- **EXERCISE AIM**
Print the part of the text on recruiting museum visitors for studies, starting with "You don’t want" and going on through "of their time.", reproducing every word and punctuation mark unchanged.

- **SELECTION**
First, you have to decide beforehand which visitors you’re going to ask – is it every third visitor? What if they’re in a group? Which direction will they approach from? Then you have to get their attention. You’re standing there in your uniform, and they may not make eye contact, figuring you’re just there to answer questions. Sometimes rejection is as simple as a visitor not meeting your eye or not stopping when you greet them.

You don’t want to interrupt them while they’re looking at an exhibit, but they may turn and go a different direction before you get a chance to invite them to help you. How far do you chase them once you’ve identified them as your target group? What if they’re going to the restrooms, or leaving the museum from there? When I was asking people to complete surveys about our global data display exhibit, they were basically on their way out the door of the Visitor Center, and I was standing in their way.

 

If you get their attention, then you have to explain the study and not scare them off by making it sound like a test, with right or wrong answers, even when you have right and wrong answers. You also have to make sure that you don’t take too much of their time.

 

Then there are the visitors who leave in the middle of the experiment, deciding they didn’t know what they were getting into, or being drawn away by another group member.

 

Oh, you’re still there? This isn’t too long? It’s not lunchtime, planetarium show time or time to leave for the day? I’ll continue.

- **DATA**
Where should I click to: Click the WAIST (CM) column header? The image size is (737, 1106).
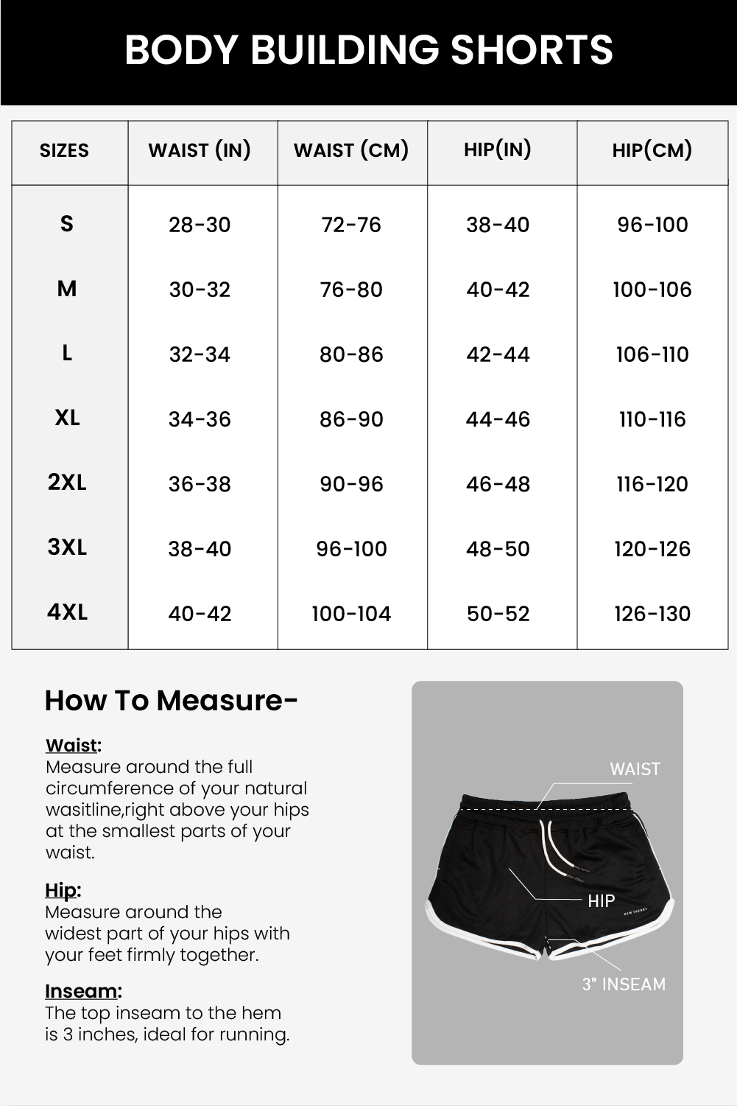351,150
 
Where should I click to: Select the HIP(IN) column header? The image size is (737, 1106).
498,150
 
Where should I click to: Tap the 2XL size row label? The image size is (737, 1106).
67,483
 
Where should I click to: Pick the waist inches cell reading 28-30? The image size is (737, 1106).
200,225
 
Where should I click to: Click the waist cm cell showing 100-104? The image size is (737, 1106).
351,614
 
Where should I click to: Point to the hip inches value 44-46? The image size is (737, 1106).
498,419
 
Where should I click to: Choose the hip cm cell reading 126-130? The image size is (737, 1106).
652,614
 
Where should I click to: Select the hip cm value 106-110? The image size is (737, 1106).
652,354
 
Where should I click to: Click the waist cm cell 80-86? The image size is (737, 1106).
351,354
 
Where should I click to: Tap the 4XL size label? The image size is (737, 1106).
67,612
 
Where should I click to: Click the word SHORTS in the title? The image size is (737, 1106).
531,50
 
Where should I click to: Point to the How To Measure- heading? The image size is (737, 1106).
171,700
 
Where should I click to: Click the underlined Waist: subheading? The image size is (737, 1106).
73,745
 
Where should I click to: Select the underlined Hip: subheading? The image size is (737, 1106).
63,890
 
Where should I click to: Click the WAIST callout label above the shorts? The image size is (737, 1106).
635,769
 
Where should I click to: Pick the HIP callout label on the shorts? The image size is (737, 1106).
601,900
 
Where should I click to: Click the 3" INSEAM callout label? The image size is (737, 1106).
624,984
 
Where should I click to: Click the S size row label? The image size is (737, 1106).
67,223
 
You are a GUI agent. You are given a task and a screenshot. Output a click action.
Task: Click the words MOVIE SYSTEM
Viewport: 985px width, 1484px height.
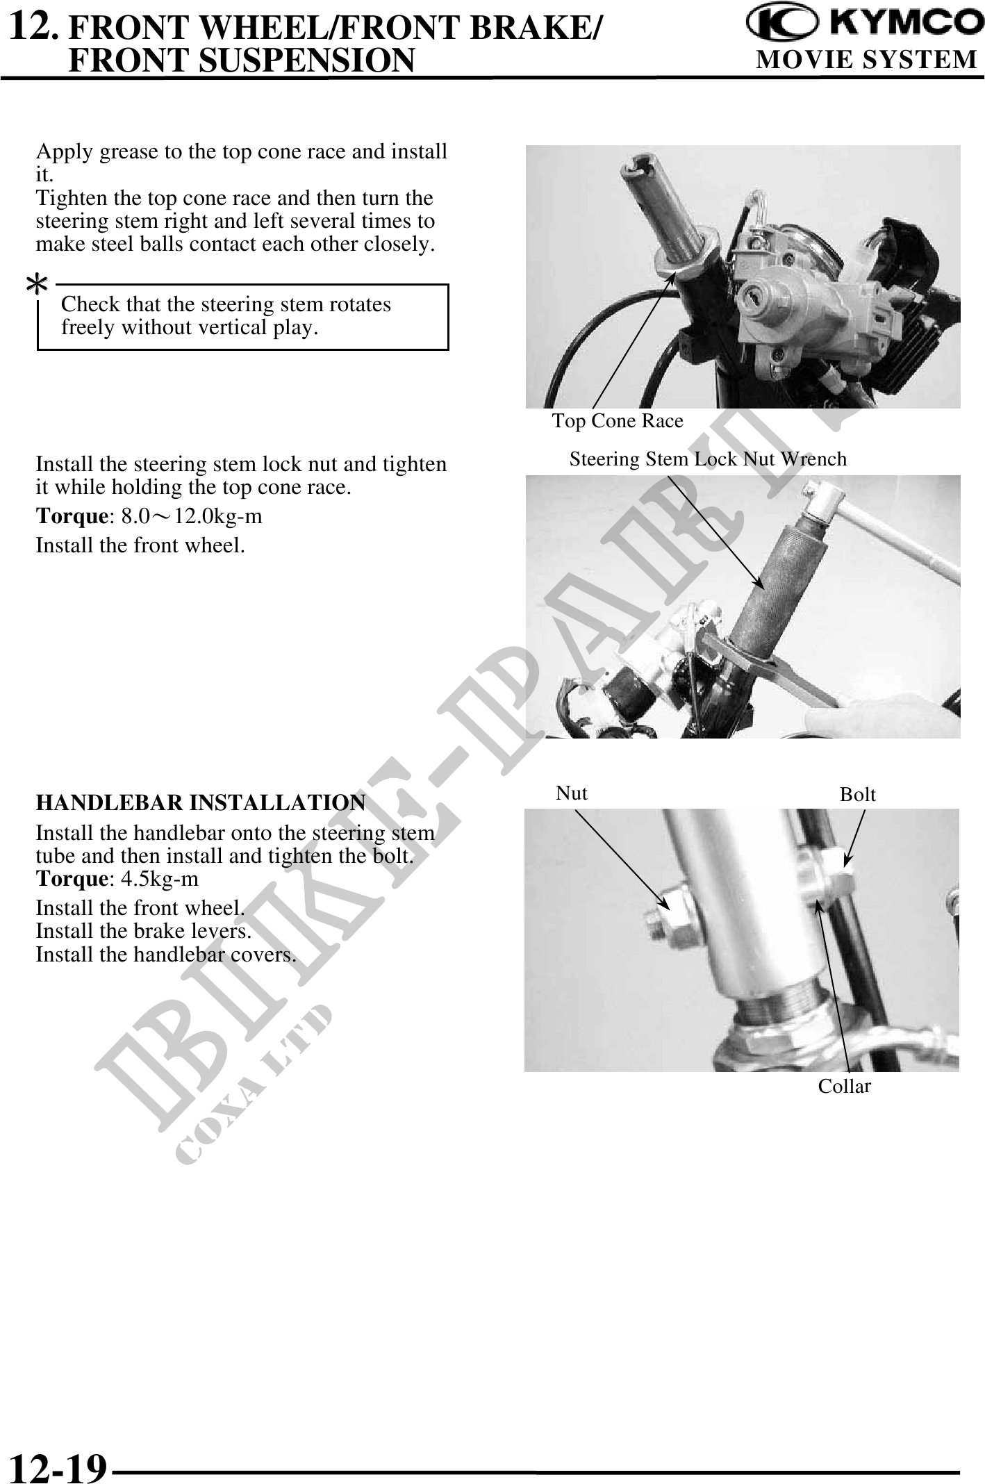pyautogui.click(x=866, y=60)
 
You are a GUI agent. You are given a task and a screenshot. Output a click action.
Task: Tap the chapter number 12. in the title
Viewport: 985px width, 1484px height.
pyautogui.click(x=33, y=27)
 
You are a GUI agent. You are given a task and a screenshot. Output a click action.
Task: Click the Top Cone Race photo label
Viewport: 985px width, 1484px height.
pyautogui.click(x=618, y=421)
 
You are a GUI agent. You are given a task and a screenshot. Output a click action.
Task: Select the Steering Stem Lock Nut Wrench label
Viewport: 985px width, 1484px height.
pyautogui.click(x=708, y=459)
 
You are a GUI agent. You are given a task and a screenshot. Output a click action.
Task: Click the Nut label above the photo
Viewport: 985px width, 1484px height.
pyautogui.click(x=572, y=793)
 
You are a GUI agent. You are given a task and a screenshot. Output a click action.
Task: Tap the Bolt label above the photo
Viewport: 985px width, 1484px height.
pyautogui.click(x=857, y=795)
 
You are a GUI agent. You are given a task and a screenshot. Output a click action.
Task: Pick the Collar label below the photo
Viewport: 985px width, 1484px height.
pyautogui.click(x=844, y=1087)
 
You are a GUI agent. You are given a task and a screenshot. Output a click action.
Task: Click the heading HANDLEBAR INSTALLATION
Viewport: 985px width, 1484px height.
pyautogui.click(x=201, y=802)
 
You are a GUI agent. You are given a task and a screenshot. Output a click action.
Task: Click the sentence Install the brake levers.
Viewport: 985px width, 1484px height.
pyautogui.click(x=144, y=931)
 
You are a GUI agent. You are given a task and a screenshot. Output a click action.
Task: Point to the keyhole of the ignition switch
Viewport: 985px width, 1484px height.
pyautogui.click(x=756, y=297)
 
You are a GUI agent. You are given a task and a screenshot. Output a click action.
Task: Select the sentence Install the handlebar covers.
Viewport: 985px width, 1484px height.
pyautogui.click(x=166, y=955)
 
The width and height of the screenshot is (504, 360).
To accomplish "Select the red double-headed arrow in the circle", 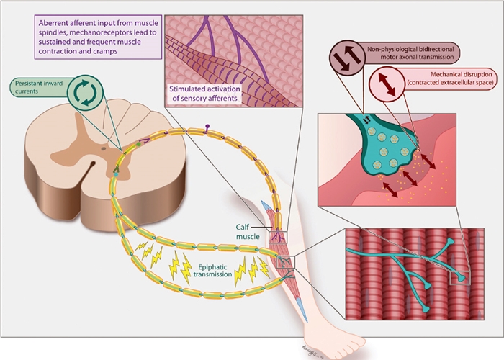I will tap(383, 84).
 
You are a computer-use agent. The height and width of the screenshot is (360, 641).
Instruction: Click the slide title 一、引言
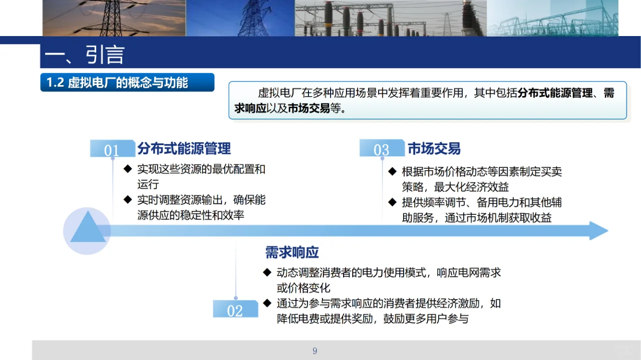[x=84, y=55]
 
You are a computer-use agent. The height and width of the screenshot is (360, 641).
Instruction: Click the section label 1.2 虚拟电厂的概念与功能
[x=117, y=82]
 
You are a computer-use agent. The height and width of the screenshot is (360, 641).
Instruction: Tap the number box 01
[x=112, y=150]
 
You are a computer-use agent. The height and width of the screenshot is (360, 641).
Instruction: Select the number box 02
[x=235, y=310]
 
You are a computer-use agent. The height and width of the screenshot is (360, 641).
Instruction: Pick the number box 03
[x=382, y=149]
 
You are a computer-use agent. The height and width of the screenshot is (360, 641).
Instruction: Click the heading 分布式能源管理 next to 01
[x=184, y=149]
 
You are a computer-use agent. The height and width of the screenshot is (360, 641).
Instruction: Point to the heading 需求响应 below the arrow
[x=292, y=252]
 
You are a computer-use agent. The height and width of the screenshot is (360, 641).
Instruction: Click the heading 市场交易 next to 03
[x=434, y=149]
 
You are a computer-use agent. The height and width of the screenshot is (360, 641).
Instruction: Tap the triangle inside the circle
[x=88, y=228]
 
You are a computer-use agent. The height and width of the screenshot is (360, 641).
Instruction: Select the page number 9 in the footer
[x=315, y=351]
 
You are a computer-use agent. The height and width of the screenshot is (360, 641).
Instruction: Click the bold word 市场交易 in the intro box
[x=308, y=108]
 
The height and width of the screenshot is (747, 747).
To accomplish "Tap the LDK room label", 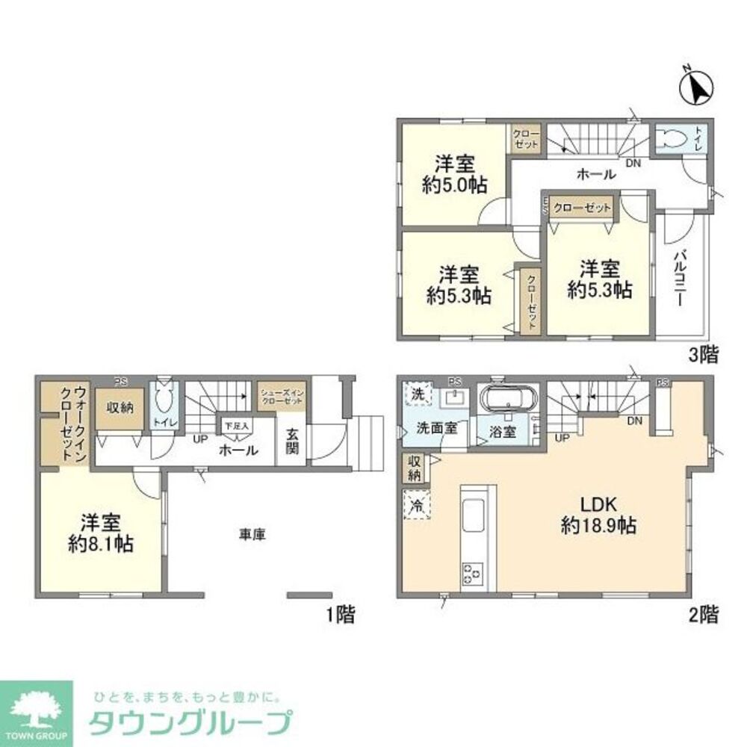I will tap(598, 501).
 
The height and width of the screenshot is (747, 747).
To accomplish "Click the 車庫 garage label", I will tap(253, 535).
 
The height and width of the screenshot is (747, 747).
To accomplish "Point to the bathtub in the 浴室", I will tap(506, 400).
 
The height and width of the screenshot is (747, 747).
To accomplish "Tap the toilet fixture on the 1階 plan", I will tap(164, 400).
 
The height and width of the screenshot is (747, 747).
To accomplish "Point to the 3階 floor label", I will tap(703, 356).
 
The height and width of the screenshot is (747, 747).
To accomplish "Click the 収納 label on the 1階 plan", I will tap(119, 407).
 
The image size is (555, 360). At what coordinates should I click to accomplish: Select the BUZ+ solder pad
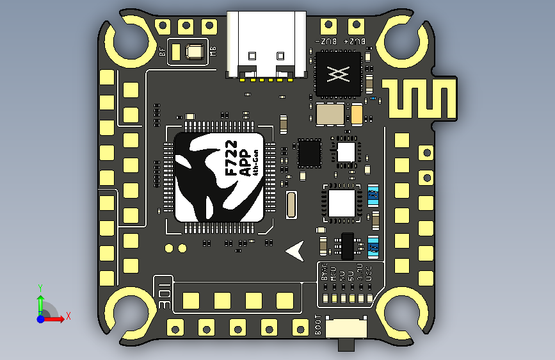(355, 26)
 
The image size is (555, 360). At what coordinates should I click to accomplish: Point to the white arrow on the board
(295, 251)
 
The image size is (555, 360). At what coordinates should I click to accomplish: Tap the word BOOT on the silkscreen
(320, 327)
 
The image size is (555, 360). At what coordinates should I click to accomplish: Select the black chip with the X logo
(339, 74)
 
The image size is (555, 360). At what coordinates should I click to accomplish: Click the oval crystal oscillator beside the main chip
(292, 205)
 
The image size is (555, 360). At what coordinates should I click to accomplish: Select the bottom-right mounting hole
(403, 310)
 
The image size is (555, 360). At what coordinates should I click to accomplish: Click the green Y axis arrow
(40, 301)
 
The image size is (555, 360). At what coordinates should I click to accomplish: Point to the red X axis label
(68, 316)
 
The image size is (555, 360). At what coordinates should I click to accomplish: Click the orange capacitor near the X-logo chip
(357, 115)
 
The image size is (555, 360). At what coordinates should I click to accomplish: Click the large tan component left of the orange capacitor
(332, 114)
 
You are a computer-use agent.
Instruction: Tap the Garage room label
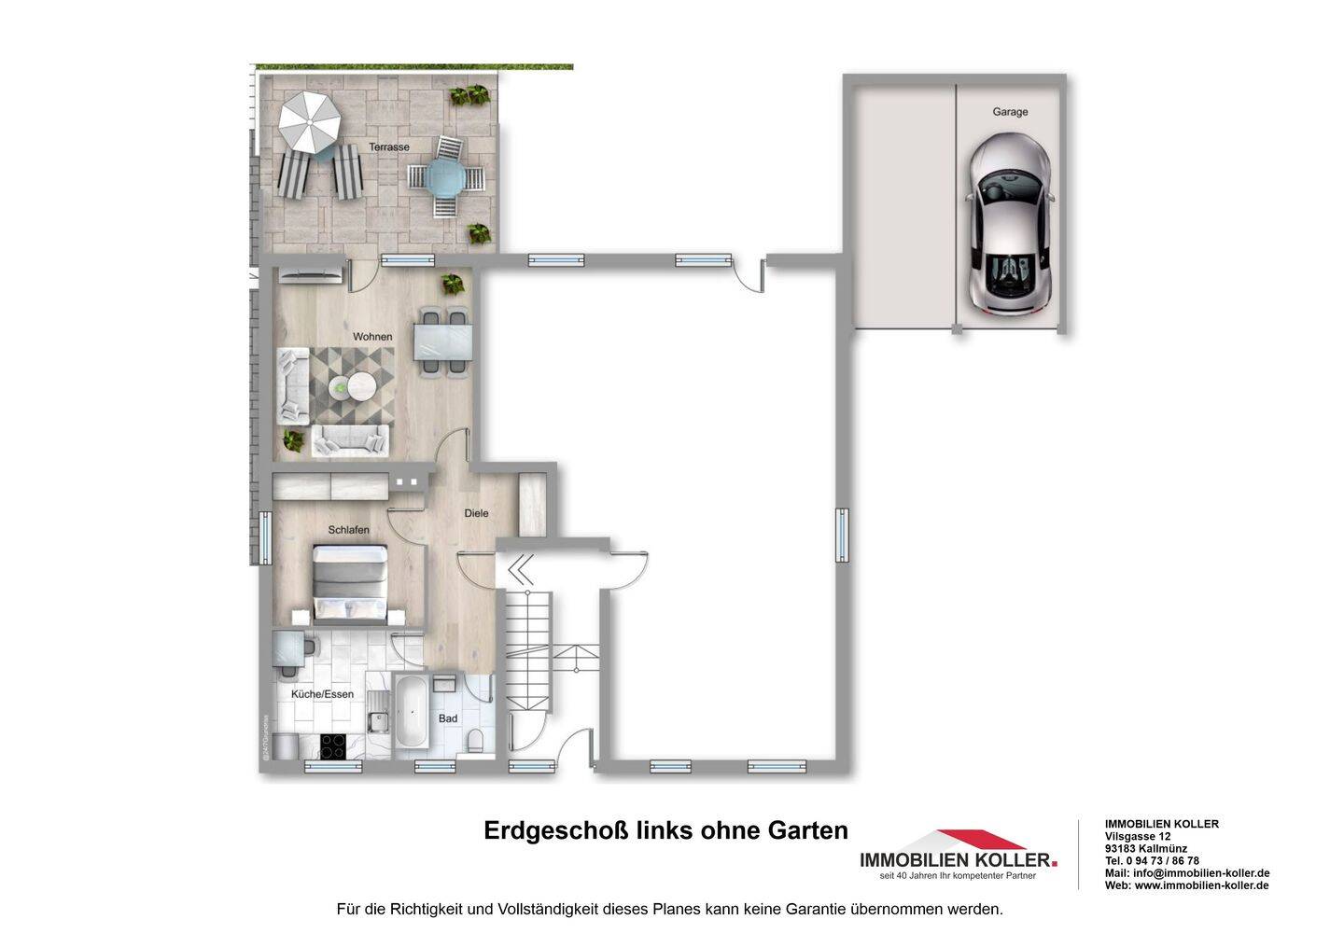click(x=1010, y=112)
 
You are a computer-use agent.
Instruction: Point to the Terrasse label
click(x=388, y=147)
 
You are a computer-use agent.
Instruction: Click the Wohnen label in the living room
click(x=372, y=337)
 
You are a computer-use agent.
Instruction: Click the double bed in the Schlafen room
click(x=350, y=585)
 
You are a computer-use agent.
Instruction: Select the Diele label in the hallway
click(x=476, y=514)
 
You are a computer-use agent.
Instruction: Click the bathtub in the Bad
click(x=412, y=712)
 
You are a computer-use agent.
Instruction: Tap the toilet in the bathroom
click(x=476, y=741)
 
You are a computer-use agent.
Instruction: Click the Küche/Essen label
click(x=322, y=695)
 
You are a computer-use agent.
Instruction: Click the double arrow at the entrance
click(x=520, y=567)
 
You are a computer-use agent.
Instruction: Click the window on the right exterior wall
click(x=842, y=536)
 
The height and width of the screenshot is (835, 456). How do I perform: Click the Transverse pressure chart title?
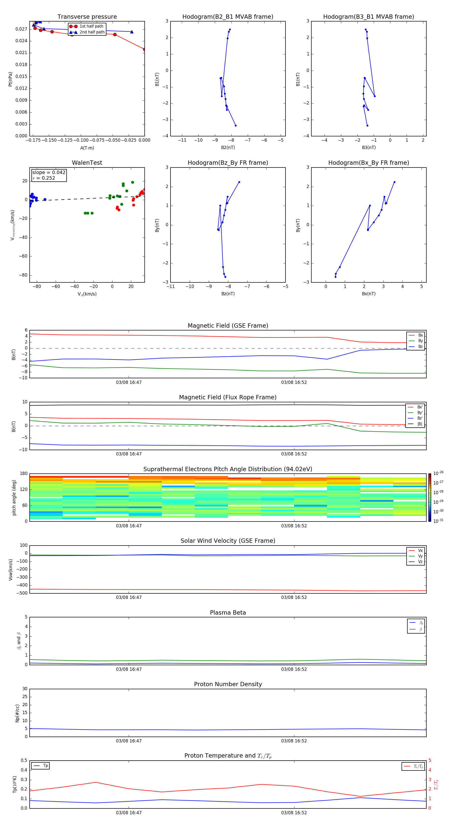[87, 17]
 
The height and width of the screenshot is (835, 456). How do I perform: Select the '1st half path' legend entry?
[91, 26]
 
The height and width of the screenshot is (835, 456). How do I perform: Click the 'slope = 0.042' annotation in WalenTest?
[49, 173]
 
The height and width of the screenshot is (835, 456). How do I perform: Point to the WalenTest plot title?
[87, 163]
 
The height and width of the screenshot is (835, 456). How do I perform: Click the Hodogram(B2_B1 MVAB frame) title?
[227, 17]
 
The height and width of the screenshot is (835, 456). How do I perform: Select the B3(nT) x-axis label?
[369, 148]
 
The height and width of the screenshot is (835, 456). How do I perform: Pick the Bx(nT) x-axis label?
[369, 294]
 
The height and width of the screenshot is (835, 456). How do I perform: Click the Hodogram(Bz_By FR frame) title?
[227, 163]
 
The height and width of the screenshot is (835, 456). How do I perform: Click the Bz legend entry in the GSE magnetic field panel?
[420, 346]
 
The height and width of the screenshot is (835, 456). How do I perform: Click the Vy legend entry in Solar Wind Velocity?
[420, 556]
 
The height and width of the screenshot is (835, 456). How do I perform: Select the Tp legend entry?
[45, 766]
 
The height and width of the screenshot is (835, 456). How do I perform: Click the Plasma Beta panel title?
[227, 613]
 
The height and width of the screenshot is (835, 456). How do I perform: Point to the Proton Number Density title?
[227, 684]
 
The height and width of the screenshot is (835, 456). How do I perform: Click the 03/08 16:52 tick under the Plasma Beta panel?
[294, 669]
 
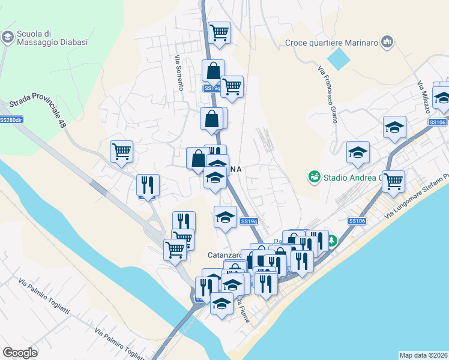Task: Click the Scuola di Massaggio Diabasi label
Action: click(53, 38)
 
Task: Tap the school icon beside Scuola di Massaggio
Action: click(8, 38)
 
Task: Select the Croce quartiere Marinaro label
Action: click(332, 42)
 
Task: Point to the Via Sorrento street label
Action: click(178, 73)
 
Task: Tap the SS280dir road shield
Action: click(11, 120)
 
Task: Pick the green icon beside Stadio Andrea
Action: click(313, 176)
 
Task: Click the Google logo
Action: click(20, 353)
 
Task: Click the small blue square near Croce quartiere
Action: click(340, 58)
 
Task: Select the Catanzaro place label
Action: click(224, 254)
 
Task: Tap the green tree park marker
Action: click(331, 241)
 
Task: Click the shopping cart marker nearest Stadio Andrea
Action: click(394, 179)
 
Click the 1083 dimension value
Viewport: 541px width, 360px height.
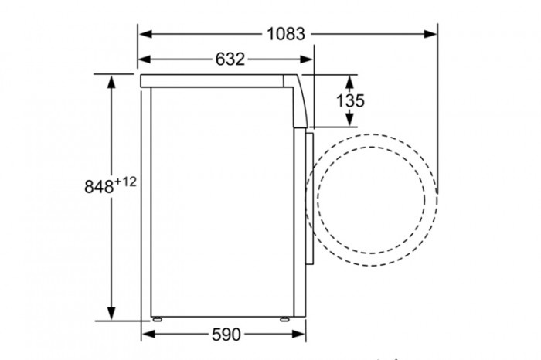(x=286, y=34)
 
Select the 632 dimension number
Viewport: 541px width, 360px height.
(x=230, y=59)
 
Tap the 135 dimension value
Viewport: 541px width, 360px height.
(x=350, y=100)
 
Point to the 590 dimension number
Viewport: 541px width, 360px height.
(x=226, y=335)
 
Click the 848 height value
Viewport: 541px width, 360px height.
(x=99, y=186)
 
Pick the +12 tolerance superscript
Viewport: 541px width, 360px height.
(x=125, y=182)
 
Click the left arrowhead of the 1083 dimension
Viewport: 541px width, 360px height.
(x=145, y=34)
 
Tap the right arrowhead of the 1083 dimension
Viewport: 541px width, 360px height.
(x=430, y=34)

- **WRITTEN SOLUTION**
You don’t want to interrupt them while they’re looking at an exhibit, but they may turn and go a different direction before you get a chance to invite them to help you. How far do you chase them once you’ve identified them as your target group? What if they’re going to the restrooms, or leaving the museum from there? When I was asking people to complete surveys about our global data display exhibit, they were basically on their way out the door of the Visitor Center, and I was standing in their way.

 

If you get their attention, then you have to explain the study and not scare them off by making it sound like a test, with right or wrong answers, even when you have right and wrong answers. You also have to make sure that you don’t take too much of their time.